### Aim A
Return, word for word, the part of the loan analysis between "The second result" and "what’s going on.", inclusive.
### Aim B
Resume the loan analysis after its final sentence, adding the next part of the write-up.

### Selection
The second result that I thought was unusual was the shape of the borrower apr histogram. This too was skewed to the right, but if my guess that the credit score and debt-to-income ratio histograms overlap is correct, this curve should have been skewed to the left. The borrowers with higher credit scores should qualify for lower interest rates (Reference 10). Again, I need to graph these variables against each other to truly know what’s going on.
The third result I thought was unusual was when I compared the distribution of days’ delinquent between the best combination of prosper score and rating and the worst combination of prosper score and rating. I thought the average days’ delinquent would be greater for the worst combination than the best combination but the relationship was reversed. I think to truly analyze this variable, it needs to be divided by number of days since loan originated. As I said in the analysis, a borrower who is 30 days delinquent but 2 years into paying back the loan will be viewed differently than a borrower who is 20 days delinquent and only 3 months into paying back the loan.
I combined some of the categories in loan status, income range and prosper score. I also only found days’ delinquent for cases where the borrower hadn’t defaulted or been charged off and for cases where the days’ delinquent was greater than 0.
I combined all the Past Due categories to Past Due in the loan status variable because I’m mainly only interested in the Completed, Chargedoff and Defaulted categories for this variable. I combined these categories to lessen the clutter of the bar chart.
I combined prosper scores 1-3 into one category and prosper scores 9-11 into one category. I did this because I thought 11 categories seemed too much and I don’t need all of them to gain insight into how prosper score may determine loan status.
I only found the days’ delinquent histogram for borrowers who had greater than 0 days’ delinquency because if I hadn’t, the bin at 0 would have dominated the rest of the histogram and I couldn’t have made an observations about the data. I also only considered cases where the borrower hadn’t defaulted or been charged off because these cases will be irrelevant to investors as they consider days’ delinquent. They have already reached a final status and I am predicting these statuses elsewhere.
For income range, I only considered incomes which could be verified because that’s the income that could be trusted. I also combined the 0$ and Not employed categories since they mean the same thing.
For employment duration, I let borrowers who were not employed have a duration of 0 because the original variable was employment status duration and I wanted to consider how long a borrower had been emloyed. The same logic holds for why I didn’t consider borrowers who had retired. I also did not consider employment statuses of blank, not available and other.
For all the variables, wherever NA’s were present, I filtered them out of the data.
A note about the days’ delinquent variable
This analysis will not consider the days’ delinquent variable going forward. This variable was an extra independent variable that I wanted to consider but upon looking at the histograms for the best and worst possible combinations of prosper score and rating, I have decided that more variables would need to be added and that this variable would be worth it’s own analysis at some point in the future. The only independent variable I will consider is loan status for the remainder of the analysis.

### Dataset content
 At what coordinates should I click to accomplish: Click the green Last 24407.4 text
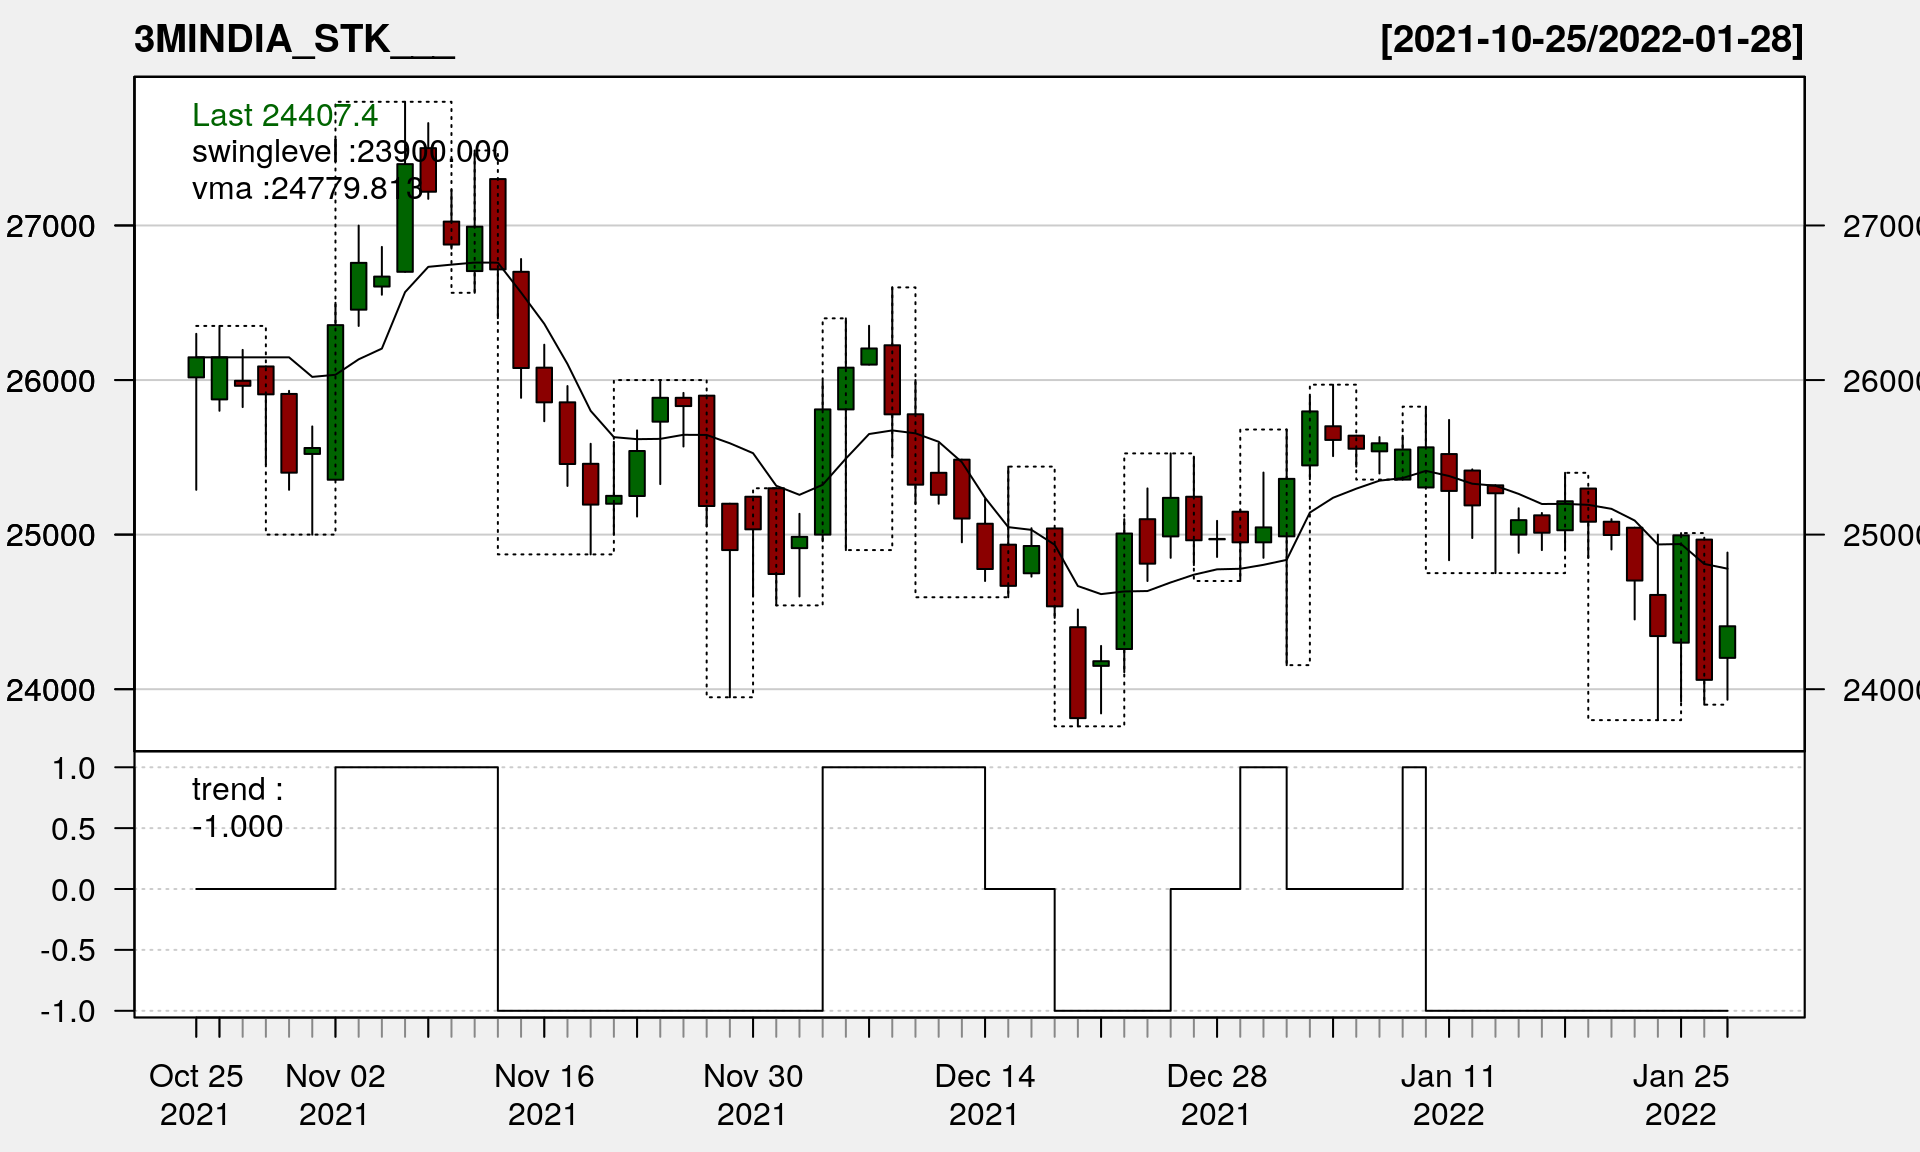284,116
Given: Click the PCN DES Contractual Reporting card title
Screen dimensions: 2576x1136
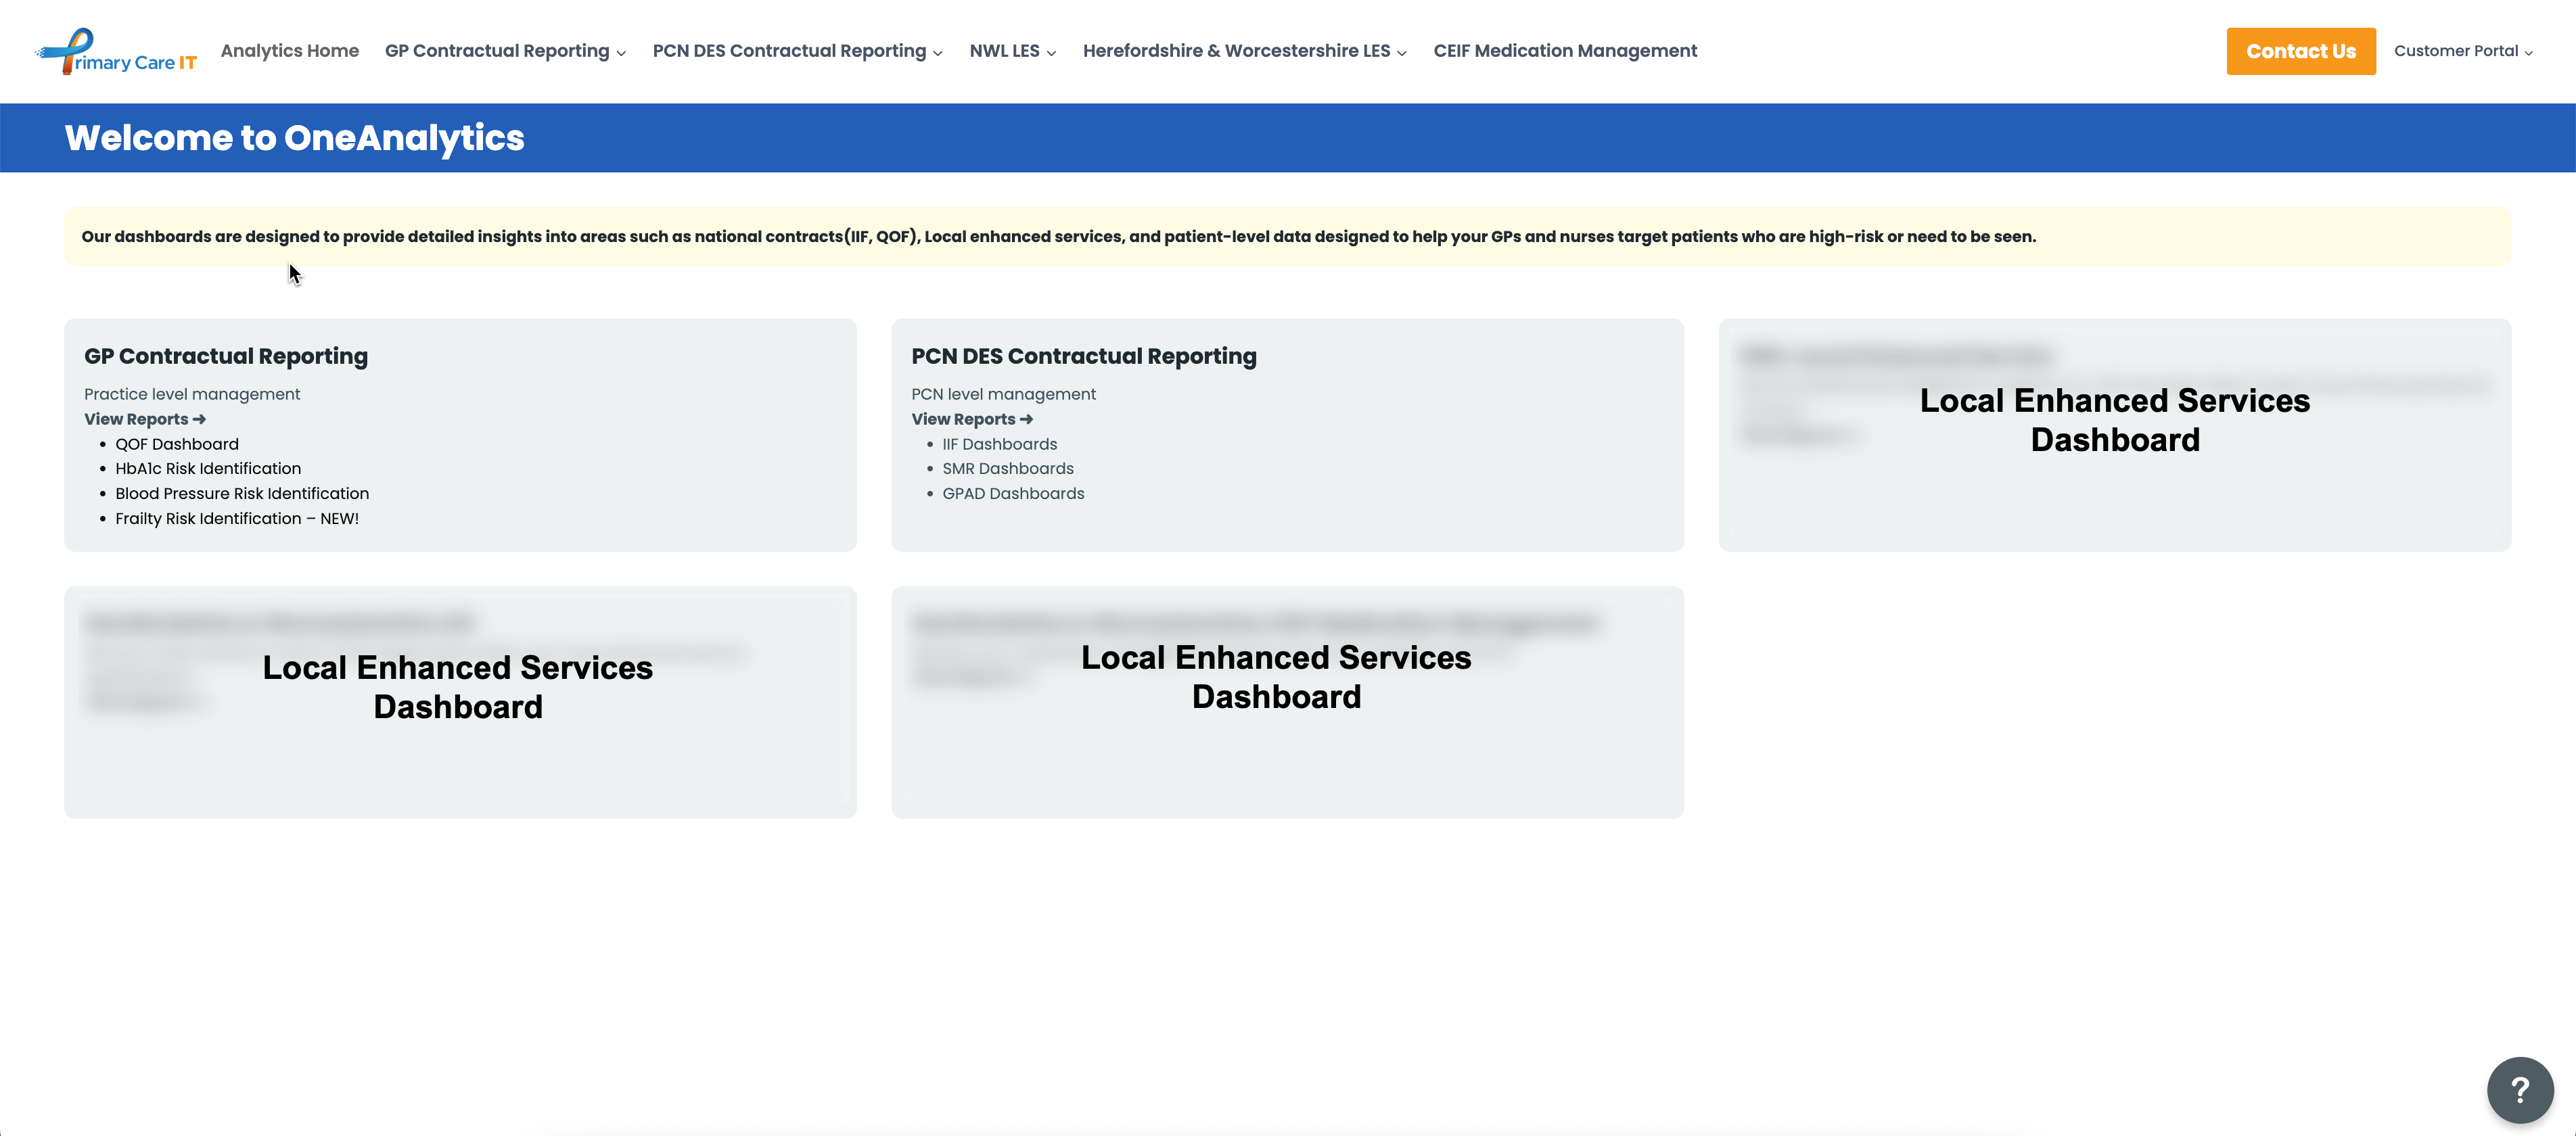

### Written answer A
The second result that I thought was unusual was the shape of the borrower apr histogram. This too was skewed to the right, but if my guess that the credit score and debt-to-income ratio histograms overlap is correct, this curve should have been skewed to the left. The borrowers with higher credit scores should qualify for lower interest rates (Reference 10). Again, I need to graph these variables against each other to truly know what’s going on.

### Written answer B
Bivariate Plots Section
First, I will look at some matrices of variables plotted against each other to see if I can find any relationships between the variables. I will see if any of the independent, non-categorical variables are correlated with themselves and if there is a pattern for each of them with the loan status variable. I will also see if there is a relationship between loan status and the categorical variables. Finally, I will see if there is a relationship between loan status and prosper score/rating. These matrices will give me an idea about what to expect as I make the bivariate plots in this section.

From the matrix given, there does not appear to be any strong linear correlations between the variables. There are no monotonic relationships between the variables (this is confirmed with the pearson correlation coefficients given) (Reference 11). I do however, want to take a closer look at debt_to_income ratio versus credit_score_range_lower.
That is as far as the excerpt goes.